Chez Sleaford Mods, la forte personnalité de Williamson a toujours occulté le travail rythmique de Fearn, souvent jugé de manière péjorative comme étant « minimaliste ». Cette fois-ci, ce Spare Ribs est enrichi par la signature sonore renouvelée de Fearn. Les trames et rythmes proposés par l’instrumentiste sont nettement plus étoffés, bonifiant ainsi la hargne habituelle de Williamson.
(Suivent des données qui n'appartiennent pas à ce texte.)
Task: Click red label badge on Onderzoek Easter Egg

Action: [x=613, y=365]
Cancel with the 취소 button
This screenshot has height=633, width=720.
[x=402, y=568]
Les entraînantes lignes de basse aux ascendants post-punk retiennent particulièrement l’attention.

Dynamisante, cette nouvelle production conserve toujours ce ton aussi grinçant et baveux, mais la musique, elle, vous donnera envie de monter le volume, d’ouvrir les fenêtres de votre appartement en dansant frénétiquement votre vie.

Évidemment, les thèmes coutumiers, évoqués par Williamson, sont de retour… comme un coup de matraque en plein visage. L’immigration, le Brexit, le conservatisme, l’élitisme économique, la bien-pensance qui flirte parfois avec la censure sont des sujets étalés, parfois avec peu de subtilité, disons-le, tout au long de cette création. On accepte. C’est Sleaford Mods.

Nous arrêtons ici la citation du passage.